> **Records for this task**
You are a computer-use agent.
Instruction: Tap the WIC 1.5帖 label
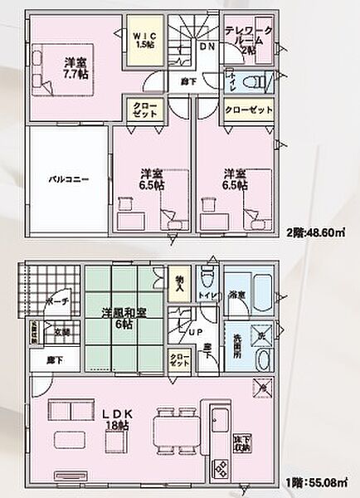[144, 39]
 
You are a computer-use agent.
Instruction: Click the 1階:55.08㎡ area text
[315, 481]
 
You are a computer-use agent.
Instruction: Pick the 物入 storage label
[179, 283]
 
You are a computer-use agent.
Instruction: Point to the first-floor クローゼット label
[179, 359]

> **What you should do**
Please reproduce the data above line for line, without changing a word, and leave out the picture.

> **The answer**
You are a computer-use agent.
Instruction: Tap the WIC 1.5帖 label
[144, 39]
 
You are a computer-use agent.
Instruction: Click the 1階:55.08㎡ area text
[315, 481]
 
You are a computer-use agent.
Instruction: Pick the 物入 storage label
[179, 283]
 
You are a computer-use agent.
Instruction: Point to the first-floor クローゼット label
[179, 359]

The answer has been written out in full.